▸ **What to produce**
A complete, exact copy of the records is needed here.

Input material START

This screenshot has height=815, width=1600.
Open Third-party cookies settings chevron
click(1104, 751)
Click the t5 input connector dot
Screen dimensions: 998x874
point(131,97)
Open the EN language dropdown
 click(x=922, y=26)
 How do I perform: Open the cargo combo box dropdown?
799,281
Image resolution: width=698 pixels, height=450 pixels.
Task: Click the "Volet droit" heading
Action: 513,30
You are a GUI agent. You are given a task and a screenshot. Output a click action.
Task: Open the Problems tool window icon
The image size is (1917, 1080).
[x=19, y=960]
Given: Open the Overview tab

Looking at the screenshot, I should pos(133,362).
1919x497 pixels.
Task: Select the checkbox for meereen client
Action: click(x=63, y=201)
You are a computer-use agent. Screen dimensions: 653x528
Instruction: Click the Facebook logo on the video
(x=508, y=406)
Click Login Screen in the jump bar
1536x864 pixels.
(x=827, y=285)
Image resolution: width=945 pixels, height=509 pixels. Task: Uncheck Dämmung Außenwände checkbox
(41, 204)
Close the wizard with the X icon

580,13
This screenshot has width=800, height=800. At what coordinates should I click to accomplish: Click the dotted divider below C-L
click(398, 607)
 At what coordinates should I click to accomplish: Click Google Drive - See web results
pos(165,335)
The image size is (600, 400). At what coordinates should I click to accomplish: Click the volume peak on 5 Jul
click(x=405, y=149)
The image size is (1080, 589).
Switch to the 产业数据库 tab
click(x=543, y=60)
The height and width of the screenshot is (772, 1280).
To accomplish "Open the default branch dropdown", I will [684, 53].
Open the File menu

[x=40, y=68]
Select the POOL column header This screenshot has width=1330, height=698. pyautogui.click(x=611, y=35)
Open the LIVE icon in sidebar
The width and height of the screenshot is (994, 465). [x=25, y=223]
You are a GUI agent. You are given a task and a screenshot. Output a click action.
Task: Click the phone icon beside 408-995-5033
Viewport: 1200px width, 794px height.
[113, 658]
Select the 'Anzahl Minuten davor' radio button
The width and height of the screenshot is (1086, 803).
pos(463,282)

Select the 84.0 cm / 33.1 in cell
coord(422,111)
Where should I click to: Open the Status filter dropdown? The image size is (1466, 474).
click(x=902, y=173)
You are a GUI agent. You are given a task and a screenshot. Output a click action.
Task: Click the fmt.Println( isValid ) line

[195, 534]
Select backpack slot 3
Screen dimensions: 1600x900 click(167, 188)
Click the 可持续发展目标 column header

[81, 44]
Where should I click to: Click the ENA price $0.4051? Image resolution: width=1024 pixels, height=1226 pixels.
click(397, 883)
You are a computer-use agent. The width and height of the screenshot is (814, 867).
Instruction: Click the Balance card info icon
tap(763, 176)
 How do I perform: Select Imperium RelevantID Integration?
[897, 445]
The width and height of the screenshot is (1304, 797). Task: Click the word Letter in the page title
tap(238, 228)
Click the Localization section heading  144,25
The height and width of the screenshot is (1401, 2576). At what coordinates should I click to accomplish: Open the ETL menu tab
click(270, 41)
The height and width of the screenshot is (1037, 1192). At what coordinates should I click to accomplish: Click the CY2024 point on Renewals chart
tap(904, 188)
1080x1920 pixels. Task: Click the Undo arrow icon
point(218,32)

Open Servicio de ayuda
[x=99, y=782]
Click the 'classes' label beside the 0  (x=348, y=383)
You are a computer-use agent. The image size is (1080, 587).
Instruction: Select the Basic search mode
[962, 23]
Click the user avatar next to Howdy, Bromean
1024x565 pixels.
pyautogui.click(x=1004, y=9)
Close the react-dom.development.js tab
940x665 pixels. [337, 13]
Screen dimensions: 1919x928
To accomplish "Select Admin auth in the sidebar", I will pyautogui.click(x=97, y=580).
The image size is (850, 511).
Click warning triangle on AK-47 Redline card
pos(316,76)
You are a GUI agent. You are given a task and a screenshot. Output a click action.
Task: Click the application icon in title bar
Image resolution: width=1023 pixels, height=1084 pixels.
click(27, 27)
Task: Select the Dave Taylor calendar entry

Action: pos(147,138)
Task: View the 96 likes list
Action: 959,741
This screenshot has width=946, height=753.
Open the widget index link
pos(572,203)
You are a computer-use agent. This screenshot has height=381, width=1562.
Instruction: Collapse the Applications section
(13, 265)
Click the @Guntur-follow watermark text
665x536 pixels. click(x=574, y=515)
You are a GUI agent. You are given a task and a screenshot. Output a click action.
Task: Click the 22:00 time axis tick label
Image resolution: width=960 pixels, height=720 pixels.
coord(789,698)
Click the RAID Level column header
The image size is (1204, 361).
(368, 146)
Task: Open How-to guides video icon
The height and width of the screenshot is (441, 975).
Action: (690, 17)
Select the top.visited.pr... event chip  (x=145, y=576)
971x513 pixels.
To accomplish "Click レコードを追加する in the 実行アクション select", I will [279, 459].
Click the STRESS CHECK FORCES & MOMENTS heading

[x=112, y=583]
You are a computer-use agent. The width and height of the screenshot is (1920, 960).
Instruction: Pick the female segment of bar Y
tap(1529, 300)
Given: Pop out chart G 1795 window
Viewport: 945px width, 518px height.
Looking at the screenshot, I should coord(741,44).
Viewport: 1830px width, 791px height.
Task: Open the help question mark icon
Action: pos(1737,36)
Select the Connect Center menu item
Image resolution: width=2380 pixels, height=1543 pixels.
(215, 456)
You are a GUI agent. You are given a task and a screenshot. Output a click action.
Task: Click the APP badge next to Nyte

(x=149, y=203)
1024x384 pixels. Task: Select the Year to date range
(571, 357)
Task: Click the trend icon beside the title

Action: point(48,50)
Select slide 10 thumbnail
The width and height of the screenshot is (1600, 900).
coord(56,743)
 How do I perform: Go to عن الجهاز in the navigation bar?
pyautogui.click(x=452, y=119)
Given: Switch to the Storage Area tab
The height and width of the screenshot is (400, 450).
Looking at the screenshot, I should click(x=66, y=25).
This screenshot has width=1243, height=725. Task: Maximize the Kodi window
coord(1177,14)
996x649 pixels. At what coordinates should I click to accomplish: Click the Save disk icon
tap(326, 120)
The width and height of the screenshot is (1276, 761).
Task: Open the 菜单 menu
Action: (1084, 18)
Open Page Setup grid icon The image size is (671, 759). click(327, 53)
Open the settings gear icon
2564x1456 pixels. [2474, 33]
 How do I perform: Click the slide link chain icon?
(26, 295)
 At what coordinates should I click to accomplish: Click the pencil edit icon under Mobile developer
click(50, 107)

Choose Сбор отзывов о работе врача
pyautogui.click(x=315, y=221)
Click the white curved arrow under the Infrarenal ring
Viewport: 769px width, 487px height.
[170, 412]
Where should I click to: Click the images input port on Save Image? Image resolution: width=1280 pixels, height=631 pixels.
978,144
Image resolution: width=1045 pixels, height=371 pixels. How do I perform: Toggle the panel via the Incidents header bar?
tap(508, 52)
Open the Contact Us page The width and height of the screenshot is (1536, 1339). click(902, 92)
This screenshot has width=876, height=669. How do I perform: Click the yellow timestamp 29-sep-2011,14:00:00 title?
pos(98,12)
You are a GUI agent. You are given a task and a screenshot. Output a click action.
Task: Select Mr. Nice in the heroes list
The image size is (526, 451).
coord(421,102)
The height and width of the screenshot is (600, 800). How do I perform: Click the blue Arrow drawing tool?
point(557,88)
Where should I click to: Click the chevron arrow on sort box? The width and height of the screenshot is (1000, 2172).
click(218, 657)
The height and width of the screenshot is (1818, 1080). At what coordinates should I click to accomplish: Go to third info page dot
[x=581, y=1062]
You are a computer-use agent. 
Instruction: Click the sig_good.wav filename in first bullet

Input material END

▸ **Your response**
This screenshot has height=815, width=1600.
Open Third-party cookies settings chevron
click(1104, 751)
Click the t5 input connector dot
Screen dimensions: 998x874
point(131,97)
Open the EN language dropdown
 click(x=922, y=26)
 How do I perform: Open the cargo combo box dropdown?
799,281
Image resolution: width=698 pixels, height=450 pixels.
Task: Click the "Volet droit" heading
Action: 513,30
You are a GUI agent. You are given a task and a screenshot. Output a click action.
Task: Open the Problems tool window icon
The image size is (1917, 1080).
[x=19, y=960]
Given: Open the Overview tab

Looking at the screenshot, I should pos(133,362).
1919x497 pixels.
Task: Select the checkbox for meereen client
Action: click(x=63, y=201)
You are a computer-use agent. Screen dimensions: 653x528
Instruction: Click the Facebook logo on the video
(x=508, y=406)
Click Login Screen in the jump bar
1536x864 pixels.
(x=827, y=285)
Image resolution: width=945 pixels, height=509 pixels. Task: Uncheck Dämmung Außenwände checkbox
(41, 204)
Close the wizard with the X icon

580,13
This screenshot has width=800, height=800. At what coordinates should I click to accomplish: Click the dotted divider below C-L
click(398, 607)
 At what coordinates should I click to accomplish: Click Google Drive - See web results
pos(165,335)
The image size is (600, 400). At what coordinates should I click to accomplish: Click the volume peak on 5 Jul
click(x=405, y=149)
The image size is (1080, 589).
Switch to the 产业数据库 tab
click(x=543, y=60)
The height and width of the screenshot is (772, 1280).
To accomplish "Open the default branch dropdown", I will [684, 53].
Open the File menu

[x=40, y=68]
Select the POOL column header This screenshot has width=1330, height=698. pyautogui.click(x=611, y=35)
Open the LIVE icon in sidebar
The width and height of the screenshot is (994, 465). [x=25, y=223]
You are a GUI agent. You are given a task and a screenshot. Output a click action.
Task: Click the phone icon beside 408-995-5033
Viewport: 1200px width, 794px height.
[113, 658]
Select the 'Anzahl Minuten davor' radio button
The width and height of the screenshot is (1086, 803).
pos(463,282)

Select the 84.0 cm / 33.1 in cell
coord(422,111)
Where should I click to: Open the Status filter dropdown? The image size is (1466, 474).
click(x=902, y=173)
You are a GUI agent. You are given a task and a screenshot. Output a click action.
Task: Click the fmt.Println( isValid ) line

[195, 534]
Select backpack slot 3
Screen dimensions: 1600x900 click(167, 188)
Click the 可持续发展目标 column header

[81, 44]
Where should I click to: Click the ENA price $0.4051? Image resolution: width=1024 pixels, height=1226 pixels.
click(397, 883)
You are a computer-use agent. The width and height of the screenshot is (814, 867).
Instruction: Click the Balance card info icon
tap(763, 176)
 How do I perform: Select Imperium RelevantID Integration?
[897, 445]
The width and height of the screenshot is (1304, 797). Task: Click the word Letter in the page title
tap(238, 228)
Click the Localization section heading  144,25
The height and width of the screenshot is (1401, 2576). At what coordinates should I click to accomplish: Open the ETL menu tab
click(270, 41)
The height and width of the screenshot is (1037, 1192). At what coordinates should I click to accomplish: Click the CY2024 point on Renewals chart
tap(904, 188)
1080x1920 pixels. Task: Click the Undo arrow icon
point(218,32)

Open Servicio de ayuda
[x=99, y=782]
Click the 'classes' label beside the 0  (x=348, y=383)
You are a computer-use agent. The image size is (1080, 587).
Instruction: Select the Basic search mode
[962, 23]
Click the user avatar next to Howdy, Bromean
1024x565 pixels.
pyautogui.click(x=1004, y=9)
Close the react-dom.development.js tab
940x665 pixels. [337, 13]
Screen dimensions: 1919x928
To accomplish "Select Admin auth in the sidebar", I will pyautogui.click(x=97, y=580).
The image size is (850, 511).
Click warning triangle on AK-47 Redline card
pos(316,76)
You are a GUI agent. You are given a task and a screenshot. Output a click action.
Task: Click the application icon in title bar
Image resolution: width=1023 pixels, height=1084 pixels.
click(27, 27)
Task: Select the Dave Taylor calendar entry

Action: pos(147,138)
Task: View the 96 likes list
Action: 959,741
This screenshot has width=946, height=753.
Open the widget index link
pos(572,203)
You are a computer-use agent. This screenshot has height=381, width=1562.
Instruction: Collapse the Applications section
(13, 265)
Click the @Guntur-follow watermark text
665x536 pixels. click(x=574, y=515)
You are a GUI agent. You are given a task and a screenshot. Output a click action.
Task: Click the 22:00 time axis tick label
Image resolution: width=960 pixels, height=720 pixels.
coord(789,698)
Click the RAID Level column header
The image size is (1204, 361).
(368, 146)
Task: Open How-to guides video icon
The height and width of the screenshot is (441, 975).
Action: (690, 17)
Select the top.visited.pr... event chip  (x=145, y=576)
971x513 pixels.
To accomplish "Click レコードを追加する in the 実行アクション select", I will [279, 459].
Click the STRESS CHECK FORCES & MOMENTS heading

[x=112, y=583]
You are a computer-use agent. The width and height of the screenshot is (1920, 960).
Instruction: Pick the female segment of bar Y
tap(1529, 300)
Given: Pop out chart G 1795 window
Viewport: 945px width, 518px height.
Looking at the screenshot, I should coord(741,44).
Viewport: 1830px width, 791px height.
Task: Open the help question mark icon
Action: pos(1737,36)
Select the Connect Center menu item
Image resolution: width=2380 pixels, height=1543 pixels.
(215, 456)
You are a GUI agent. You are given a task and a screenshot. Output a click action.
Task: Click the APP badge next to Nyte

(x=149, y=203)
1024x384 pixels. Task: Select the Year to date range
(571, 357)
Task: Click the trend icon beside the title

Action: point(48,50)
Select slide 10 thumbnail
The width and height of the screenshot is (1600, 900).
coord(56,743)
 How do I perform: Go to عن الجهاز in the navigation bar?
pyautogui.click(x=452, y=119)
Given: Switch to the Storage Area tab
The height and width of the screenshot is (400, 450).
Looking at the screenshot, I should click(x=66, y=25).
This screenshot has width=1243, height=725. Task: Maximize the Kodi window
coord(1177,14)
996x649 pixels. At what coordinates should I click to accomplish: Click the Save disk icon
tap(326, 120)
The width and height of the screenshot is (1276, 761).
Task: Open the 菜单 menu
Action: (1084, 18)
Open Page Setup grid icon The image size is (671, 759). click(327, 53)
Open the settings gear icon
2564x1456 pixels. [2474, 33]
 How do I perform: Click the slide link chain icon?
(26, 295)
 At what coordinates should I click to accomplish: Click the pencil edit icon under Mobile developer
click(50, 107)

Choose Сбор отзывов о работе врача
pyautogui.click(x=315, y=221)
Click the white curved arrow under the Infrarenal ring
Viewport: 769px width, 487px height.
[170, 412]
Where should I click to: Click the images input port on Save Image? Image resolution: width=1280 pixels, height=631 pixels.
978,144
Image resolution: width=1045 pixels, height=371 pixels. How do I perform: Toggle the panel via the Incidents header bar?
tap(508, 52)
Open the Contact Us page The width and height of the screenshot is (1536, 1339). click(902, 92)
This screenshot has width=876, height=669. How do I perform: Click the yellow timestamp 29-sep-2011,14:00:00 title?
pos(98,12)
You are a GUI agent. You are given a task and a screenshot. Output a click action.
Task: Select Mr. Nice in the heroes list
The image size is (526, 451).
coord(421,102)
The height and width of the screenshot is (600, 800). How do I perform: Click the blue Arrow drawing tool?
point(557,88)
Where should I click to: Click the chevron arrow on sort box? The width and height of the screenshot is (1000, 2172).
click(218, 657)
The height and width of the screenshot is (1818, 1080). At what coordinates should I click to accomplish: Go to third info page dot
[x=581, y=1062]
You are a computer-use agent. 
Instruction: Click the sig_good.wav filename in first bullet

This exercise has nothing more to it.